Saved data entries:
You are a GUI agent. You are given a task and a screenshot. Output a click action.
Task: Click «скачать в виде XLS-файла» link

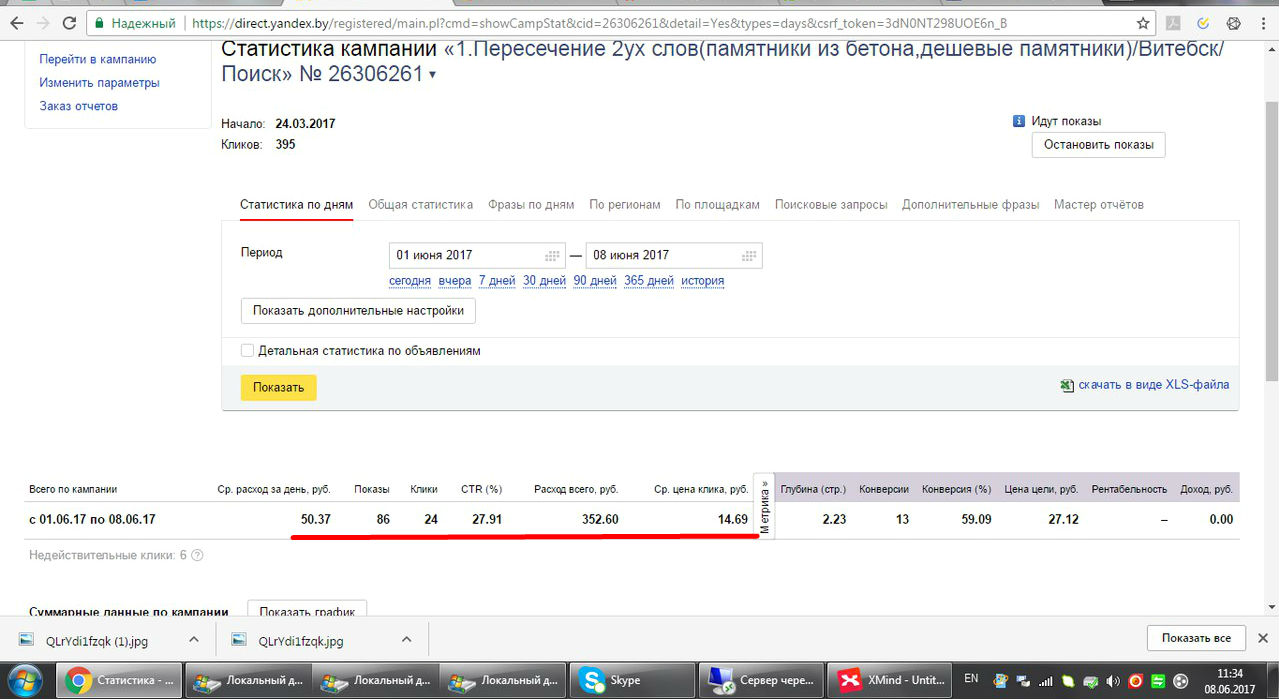(x=1154, y=384)
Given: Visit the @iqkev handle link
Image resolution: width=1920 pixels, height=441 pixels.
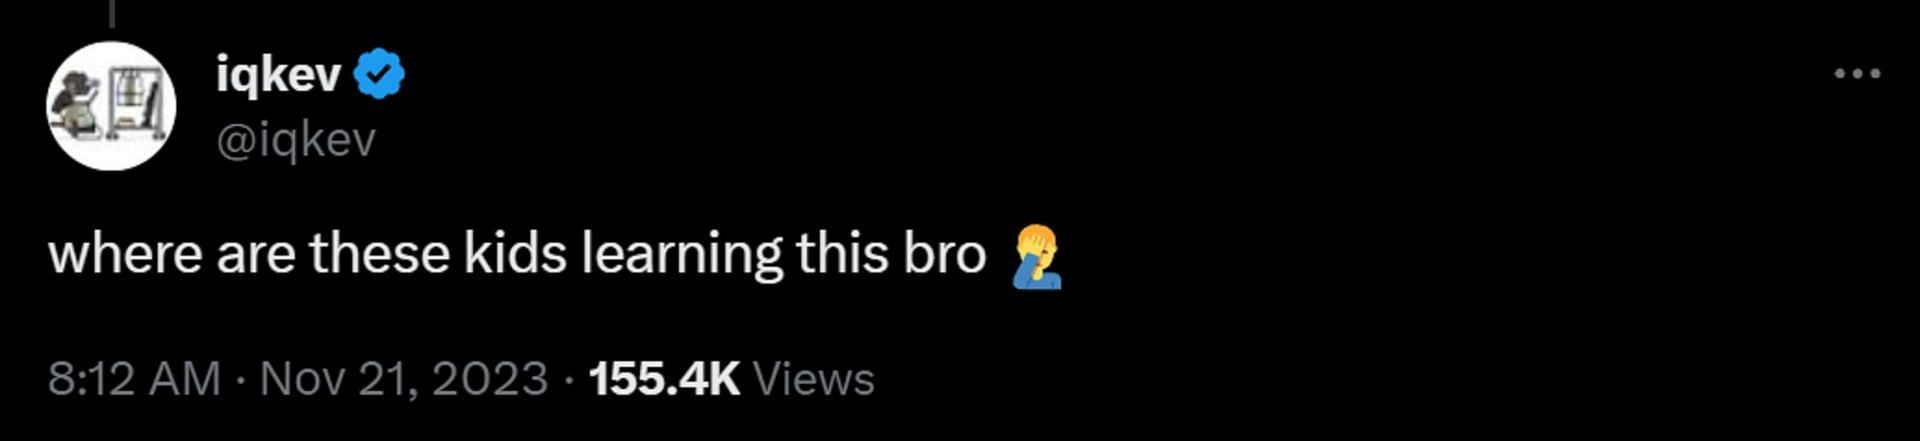Looking at the screenshot, I should 296,140.
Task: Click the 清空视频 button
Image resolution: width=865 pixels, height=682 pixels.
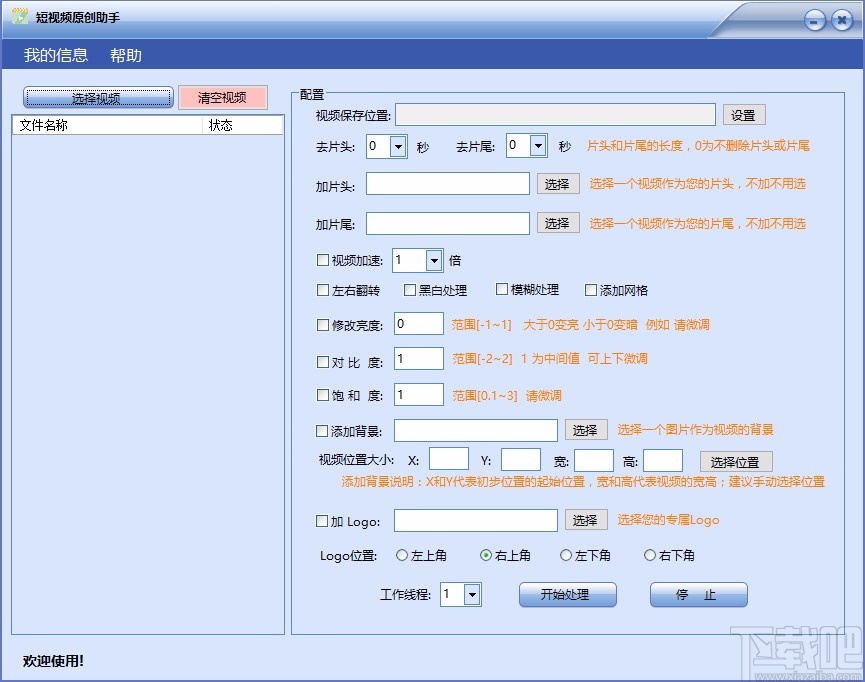Action: pos(222,97)
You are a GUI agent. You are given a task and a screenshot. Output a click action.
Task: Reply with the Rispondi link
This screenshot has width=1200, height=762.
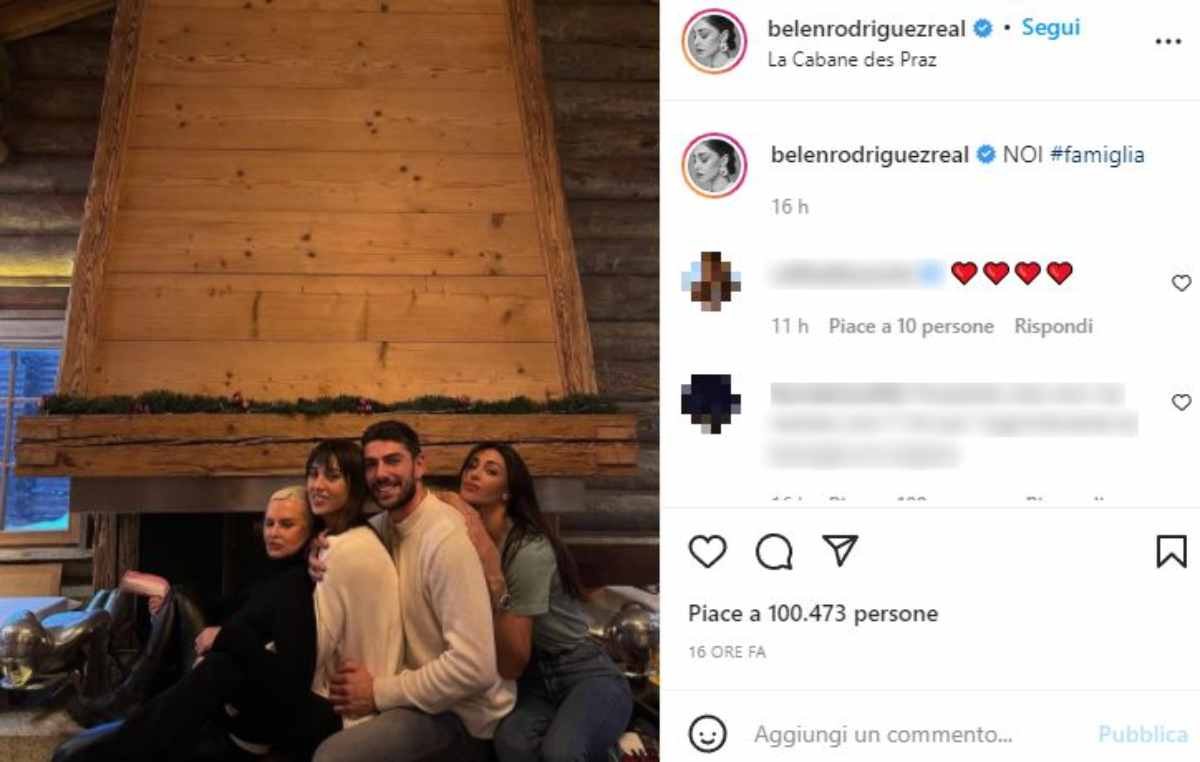1052,325

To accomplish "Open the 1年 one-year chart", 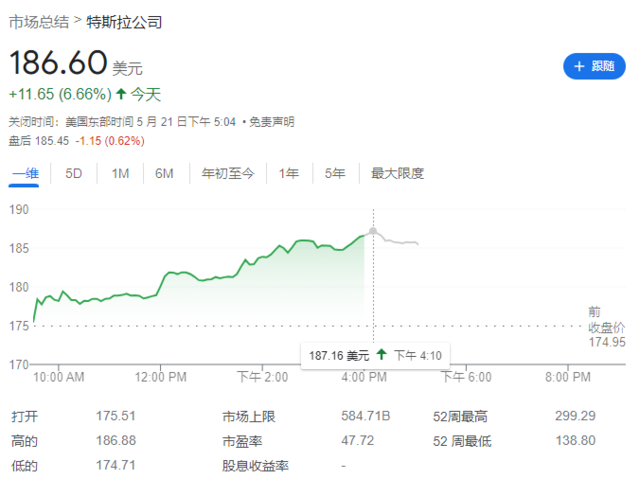I will (289, 173).
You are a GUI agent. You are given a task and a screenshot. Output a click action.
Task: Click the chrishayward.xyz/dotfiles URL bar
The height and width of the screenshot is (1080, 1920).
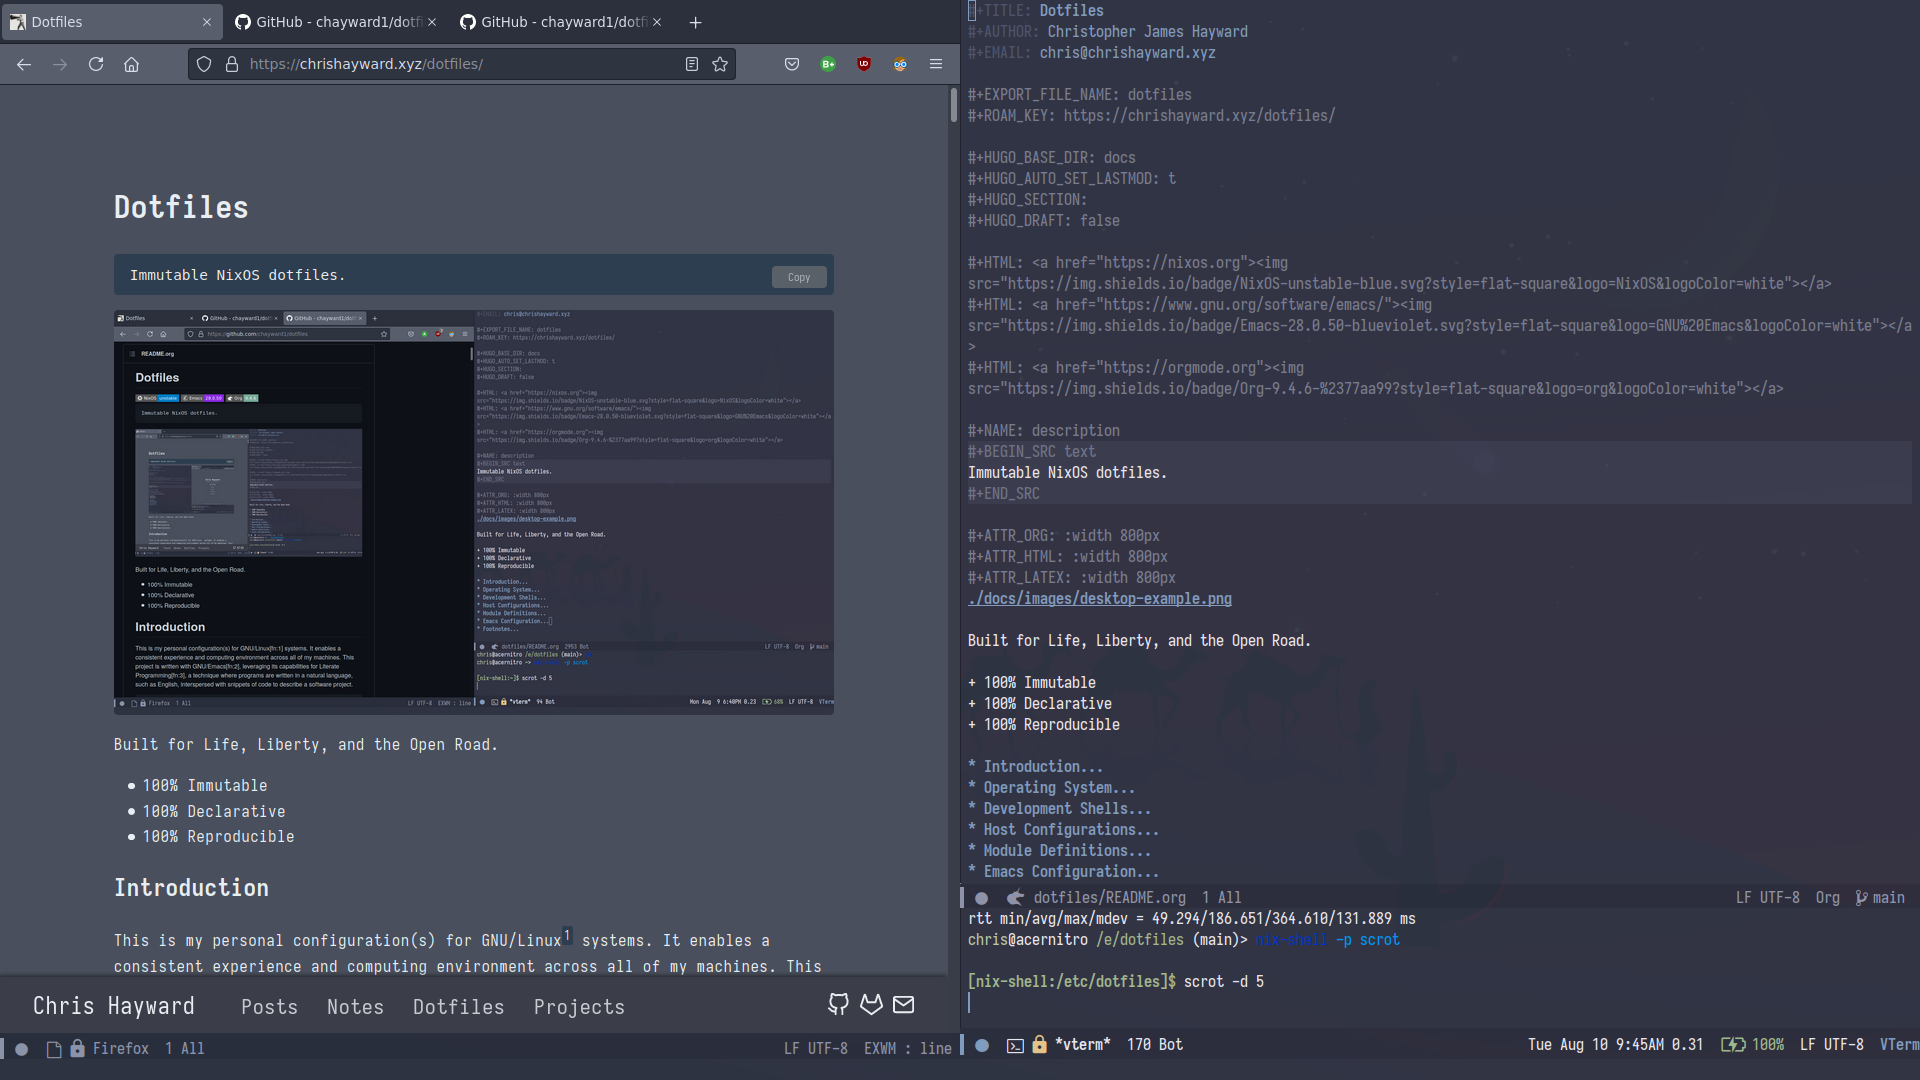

§ **Task requirements**: Excerpt from the records above: set down only the lines from the one that contains "Given: Visit the @iqkev handle link" through the one that contains "Task: Reply with the Rispondi link", inclusive, word for word. Pictures stay out.

§ **Response to the task**:
Given: Visit the @iqkev handle link
Image resolution: width=1920 pixels, height=441 pixels.
Looking at the screenshot, I should 296,140.
Task: Click the 清空视频 button
Image resolution: width=865 pixels, height=682 pixels.
Action: pos(222,97)
You are a GUI agent. You are given a task and a screenshot. Output a click action.
Task: Reply with the Rispondi link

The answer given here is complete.